Chaque année, les bibliothèques scientifiques font face à une augmentation injustifiée des licences d’environ 5%. Cette situation est de plus en plus difficile à supporter, même pour les universités riches, aussi bien du point de vue éthique qu’économique. Elle renforce en outre les inégalités entre les pays du Nord et du Sud, entre les grands pôles universitaires et les universités périphériques. Du coup, pour Yves Corpataux, «la bibliothèque de l’Institut défend évidemment le mouvement de l’accès libre, mais la complexité des enjeux – financiers, académiques et éditoriaux – est telle qu’il est indispensable que les universités agissent de concert, que ce soit au niveau national ou international.»

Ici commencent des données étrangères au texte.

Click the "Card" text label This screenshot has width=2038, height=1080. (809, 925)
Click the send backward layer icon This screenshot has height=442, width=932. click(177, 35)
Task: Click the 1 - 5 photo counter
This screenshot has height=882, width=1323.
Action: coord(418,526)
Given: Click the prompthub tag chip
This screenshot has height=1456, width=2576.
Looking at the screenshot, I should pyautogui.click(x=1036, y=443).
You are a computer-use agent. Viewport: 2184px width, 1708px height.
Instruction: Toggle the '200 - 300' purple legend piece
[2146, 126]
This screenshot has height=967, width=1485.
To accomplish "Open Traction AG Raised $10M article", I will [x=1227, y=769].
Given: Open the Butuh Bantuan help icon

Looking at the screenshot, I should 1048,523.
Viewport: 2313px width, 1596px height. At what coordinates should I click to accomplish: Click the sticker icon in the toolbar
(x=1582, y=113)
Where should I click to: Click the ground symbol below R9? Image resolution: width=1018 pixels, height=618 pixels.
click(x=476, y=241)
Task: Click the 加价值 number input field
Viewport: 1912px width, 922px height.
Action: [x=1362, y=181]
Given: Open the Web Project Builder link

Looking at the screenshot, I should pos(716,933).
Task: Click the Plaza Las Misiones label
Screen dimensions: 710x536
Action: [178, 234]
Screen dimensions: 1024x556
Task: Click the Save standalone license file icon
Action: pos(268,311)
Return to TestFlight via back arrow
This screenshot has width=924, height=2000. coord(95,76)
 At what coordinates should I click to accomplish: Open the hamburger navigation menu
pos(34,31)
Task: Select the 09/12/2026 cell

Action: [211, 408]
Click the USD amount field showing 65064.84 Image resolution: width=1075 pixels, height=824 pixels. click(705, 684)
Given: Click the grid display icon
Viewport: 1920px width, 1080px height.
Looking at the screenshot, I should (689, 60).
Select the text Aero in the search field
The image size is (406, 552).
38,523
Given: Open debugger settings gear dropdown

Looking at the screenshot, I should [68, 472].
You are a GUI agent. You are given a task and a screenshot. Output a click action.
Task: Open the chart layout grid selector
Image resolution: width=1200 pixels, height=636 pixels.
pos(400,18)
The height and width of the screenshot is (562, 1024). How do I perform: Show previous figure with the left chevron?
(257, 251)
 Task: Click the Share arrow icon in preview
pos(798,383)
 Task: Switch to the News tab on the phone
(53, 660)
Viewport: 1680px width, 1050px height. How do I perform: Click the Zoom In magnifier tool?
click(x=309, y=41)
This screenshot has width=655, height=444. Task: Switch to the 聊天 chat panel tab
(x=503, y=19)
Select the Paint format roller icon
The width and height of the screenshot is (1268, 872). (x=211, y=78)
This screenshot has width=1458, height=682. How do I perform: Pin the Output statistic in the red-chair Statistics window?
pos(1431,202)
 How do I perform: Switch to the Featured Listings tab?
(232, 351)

Dans les années à venir, l’Institut ne fera pas l’économie d’une réflexion sur la nécessité, ou pas, de développer une politique globale du libre accès.
- Voir le dossier du FNS sur le libre accès.
Références citées:
– FNS, «Aperçu de la réglementation du FNS relative au libre accès», version du 6 mai 2014.
– Tennant, Jonathan P., François Waldner, Damien C. Jacques et al., «The Academic, Economic and Societal Impacts of Open Access: An Evidence-Based Review» [version 1; referees: 2 approved], F1000Research, vol. 5., no. 632, 2016. doi:10.12688/f1000research.8460.1.
– Union européenne, «Plan d’action d’Amsterdam sur l’innovation en matière de science ouverte», communiqué de presse, 6 avril 2016.